**What to work on**
Please look for the string "computer" below and report every line in which it occurs.

--

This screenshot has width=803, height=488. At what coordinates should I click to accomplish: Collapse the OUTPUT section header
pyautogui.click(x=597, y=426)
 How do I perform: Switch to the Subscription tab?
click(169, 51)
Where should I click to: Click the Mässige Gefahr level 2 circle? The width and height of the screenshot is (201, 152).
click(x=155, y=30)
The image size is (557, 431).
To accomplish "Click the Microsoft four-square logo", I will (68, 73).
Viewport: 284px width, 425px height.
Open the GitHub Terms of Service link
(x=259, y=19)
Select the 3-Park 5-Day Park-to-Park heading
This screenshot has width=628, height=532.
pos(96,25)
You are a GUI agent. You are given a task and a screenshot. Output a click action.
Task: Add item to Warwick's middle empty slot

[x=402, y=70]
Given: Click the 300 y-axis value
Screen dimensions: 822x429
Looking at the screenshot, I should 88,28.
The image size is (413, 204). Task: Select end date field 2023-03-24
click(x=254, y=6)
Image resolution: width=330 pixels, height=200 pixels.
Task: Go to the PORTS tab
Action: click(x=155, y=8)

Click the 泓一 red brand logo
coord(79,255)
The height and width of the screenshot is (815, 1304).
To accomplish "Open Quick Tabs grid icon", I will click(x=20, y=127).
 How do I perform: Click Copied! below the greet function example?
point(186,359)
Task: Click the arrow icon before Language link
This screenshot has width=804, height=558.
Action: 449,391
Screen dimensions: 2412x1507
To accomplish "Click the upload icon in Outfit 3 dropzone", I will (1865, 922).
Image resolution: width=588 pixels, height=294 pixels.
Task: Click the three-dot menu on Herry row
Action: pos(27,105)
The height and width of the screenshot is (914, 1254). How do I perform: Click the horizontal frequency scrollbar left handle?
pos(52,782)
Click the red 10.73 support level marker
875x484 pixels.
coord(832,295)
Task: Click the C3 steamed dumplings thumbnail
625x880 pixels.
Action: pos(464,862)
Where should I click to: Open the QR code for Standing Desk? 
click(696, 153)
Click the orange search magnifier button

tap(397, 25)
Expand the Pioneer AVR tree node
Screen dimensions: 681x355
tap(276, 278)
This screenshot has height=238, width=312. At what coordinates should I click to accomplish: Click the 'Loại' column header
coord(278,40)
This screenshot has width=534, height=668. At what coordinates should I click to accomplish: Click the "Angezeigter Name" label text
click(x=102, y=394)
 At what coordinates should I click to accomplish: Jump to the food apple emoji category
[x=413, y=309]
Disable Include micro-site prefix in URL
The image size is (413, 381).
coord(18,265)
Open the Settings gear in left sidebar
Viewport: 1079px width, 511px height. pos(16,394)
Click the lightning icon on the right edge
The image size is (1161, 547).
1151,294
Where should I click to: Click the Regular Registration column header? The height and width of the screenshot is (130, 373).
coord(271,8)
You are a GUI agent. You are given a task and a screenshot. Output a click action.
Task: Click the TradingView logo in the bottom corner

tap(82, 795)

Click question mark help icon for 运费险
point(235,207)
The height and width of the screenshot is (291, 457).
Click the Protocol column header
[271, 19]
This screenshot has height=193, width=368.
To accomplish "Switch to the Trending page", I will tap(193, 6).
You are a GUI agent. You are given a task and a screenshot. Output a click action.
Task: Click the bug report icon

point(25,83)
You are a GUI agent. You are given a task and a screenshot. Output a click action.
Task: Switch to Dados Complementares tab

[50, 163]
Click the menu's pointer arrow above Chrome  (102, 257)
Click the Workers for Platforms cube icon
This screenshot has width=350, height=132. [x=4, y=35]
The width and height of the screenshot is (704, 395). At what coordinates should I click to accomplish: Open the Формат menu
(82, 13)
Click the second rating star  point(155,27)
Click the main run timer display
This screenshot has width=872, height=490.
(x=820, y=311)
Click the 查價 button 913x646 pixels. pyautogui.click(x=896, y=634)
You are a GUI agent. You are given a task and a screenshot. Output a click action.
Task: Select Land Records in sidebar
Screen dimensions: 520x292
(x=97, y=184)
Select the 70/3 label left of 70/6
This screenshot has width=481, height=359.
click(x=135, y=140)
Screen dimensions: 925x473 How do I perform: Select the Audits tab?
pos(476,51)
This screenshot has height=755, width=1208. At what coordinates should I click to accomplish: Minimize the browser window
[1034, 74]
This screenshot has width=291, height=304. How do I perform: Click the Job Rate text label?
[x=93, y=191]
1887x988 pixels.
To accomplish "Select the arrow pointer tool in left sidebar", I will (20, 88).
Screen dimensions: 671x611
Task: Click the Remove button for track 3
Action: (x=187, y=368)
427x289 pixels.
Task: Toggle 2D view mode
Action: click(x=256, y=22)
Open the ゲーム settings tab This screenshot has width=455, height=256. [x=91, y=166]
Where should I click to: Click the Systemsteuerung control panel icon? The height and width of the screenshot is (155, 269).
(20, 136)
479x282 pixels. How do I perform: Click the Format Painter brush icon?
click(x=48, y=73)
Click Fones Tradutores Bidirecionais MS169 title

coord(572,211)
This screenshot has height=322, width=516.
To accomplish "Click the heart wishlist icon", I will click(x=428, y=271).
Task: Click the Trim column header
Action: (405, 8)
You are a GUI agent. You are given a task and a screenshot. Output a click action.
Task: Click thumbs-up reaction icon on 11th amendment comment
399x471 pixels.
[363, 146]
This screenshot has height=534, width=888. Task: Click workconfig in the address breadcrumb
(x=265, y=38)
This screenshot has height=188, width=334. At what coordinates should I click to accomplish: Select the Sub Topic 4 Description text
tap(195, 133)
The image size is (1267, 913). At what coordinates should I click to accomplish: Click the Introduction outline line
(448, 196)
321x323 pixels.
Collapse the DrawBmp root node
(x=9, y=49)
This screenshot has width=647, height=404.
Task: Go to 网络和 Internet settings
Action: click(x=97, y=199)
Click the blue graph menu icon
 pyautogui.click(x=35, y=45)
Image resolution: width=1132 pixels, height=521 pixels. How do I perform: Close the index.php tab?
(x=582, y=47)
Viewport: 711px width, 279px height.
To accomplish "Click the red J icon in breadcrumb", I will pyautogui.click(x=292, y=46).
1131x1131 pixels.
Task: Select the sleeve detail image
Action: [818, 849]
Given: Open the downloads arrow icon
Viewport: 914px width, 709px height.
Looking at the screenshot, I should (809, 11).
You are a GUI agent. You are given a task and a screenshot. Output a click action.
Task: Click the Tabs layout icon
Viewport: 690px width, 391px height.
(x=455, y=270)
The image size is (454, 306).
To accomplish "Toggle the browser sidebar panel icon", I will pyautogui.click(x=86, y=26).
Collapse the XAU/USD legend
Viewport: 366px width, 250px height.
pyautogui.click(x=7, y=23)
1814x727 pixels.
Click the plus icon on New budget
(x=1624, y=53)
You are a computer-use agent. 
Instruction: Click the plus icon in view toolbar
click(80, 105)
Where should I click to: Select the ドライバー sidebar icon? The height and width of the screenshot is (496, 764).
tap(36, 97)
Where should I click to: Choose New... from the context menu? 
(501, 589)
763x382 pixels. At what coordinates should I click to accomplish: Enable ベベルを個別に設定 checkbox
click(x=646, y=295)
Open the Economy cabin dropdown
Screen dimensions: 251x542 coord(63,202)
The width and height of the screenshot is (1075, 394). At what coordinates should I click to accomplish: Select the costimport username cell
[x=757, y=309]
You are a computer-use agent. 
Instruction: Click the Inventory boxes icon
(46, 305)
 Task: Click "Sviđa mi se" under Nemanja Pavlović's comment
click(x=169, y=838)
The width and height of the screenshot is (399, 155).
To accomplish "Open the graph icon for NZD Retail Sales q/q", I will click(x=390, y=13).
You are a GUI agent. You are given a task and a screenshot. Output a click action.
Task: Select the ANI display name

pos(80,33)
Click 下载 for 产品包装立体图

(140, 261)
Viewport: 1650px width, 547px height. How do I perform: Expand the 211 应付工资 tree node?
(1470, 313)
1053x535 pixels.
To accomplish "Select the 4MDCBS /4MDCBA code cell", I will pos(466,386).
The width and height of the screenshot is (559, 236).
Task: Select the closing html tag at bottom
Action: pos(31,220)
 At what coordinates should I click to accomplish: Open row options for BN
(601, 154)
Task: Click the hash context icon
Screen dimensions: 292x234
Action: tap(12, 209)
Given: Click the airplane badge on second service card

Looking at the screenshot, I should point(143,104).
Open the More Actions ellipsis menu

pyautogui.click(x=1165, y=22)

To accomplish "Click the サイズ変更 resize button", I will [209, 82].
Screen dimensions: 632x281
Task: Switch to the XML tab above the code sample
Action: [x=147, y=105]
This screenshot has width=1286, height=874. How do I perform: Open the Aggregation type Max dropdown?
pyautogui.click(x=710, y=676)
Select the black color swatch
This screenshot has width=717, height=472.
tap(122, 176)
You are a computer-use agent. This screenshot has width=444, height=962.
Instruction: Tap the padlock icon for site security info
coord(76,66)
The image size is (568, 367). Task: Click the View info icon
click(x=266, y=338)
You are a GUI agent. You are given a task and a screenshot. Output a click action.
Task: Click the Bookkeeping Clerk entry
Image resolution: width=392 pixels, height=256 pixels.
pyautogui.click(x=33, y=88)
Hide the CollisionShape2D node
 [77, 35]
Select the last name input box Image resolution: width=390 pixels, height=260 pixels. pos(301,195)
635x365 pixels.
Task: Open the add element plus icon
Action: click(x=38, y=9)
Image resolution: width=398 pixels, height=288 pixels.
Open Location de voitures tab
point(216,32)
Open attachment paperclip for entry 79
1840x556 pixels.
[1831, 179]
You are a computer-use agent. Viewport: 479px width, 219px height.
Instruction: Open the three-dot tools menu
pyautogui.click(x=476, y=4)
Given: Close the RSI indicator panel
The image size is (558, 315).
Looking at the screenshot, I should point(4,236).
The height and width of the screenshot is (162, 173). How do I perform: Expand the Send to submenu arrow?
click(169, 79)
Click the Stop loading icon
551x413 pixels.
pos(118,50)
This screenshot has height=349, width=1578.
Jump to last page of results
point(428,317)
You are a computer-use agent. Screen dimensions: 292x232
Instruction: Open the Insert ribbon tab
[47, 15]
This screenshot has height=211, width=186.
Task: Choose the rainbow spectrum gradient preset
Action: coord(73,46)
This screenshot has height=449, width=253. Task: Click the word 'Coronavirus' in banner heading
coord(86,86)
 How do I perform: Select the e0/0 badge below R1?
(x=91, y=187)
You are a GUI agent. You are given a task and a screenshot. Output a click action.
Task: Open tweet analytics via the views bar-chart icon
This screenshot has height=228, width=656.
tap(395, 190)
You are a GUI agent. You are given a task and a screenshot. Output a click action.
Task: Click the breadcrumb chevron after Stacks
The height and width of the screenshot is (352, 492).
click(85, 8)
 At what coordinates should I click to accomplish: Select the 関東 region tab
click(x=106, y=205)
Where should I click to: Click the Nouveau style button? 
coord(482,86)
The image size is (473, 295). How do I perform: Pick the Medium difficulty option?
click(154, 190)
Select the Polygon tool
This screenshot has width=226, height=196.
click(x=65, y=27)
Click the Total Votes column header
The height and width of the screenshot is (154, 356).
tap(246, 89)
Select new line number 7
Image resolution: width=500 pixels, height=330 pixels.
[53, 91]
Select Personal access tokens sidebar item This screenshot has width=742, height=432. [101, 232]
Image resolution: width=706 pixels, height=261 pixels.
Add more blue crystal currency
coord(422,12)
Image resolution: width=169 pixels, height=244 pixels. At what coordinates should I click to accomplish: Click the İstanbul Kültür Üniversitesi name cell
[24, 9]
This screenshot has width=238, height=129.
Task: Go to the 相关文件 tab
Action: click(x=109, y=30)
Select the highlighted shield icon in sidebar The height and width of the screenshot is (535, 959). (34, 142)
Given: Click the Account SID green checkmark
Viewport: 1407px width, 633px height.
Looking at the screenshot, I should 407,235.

--

**Result of the task**
You are a computer-use agent. 
You are a computer-use agent. 
You are a computer-use agent. This screenshot has width=444, height=962.
You are a computer-use agent. Viewport: 479px width, 219px height.
You are a computer-use agent. Screen dimensions: 292x232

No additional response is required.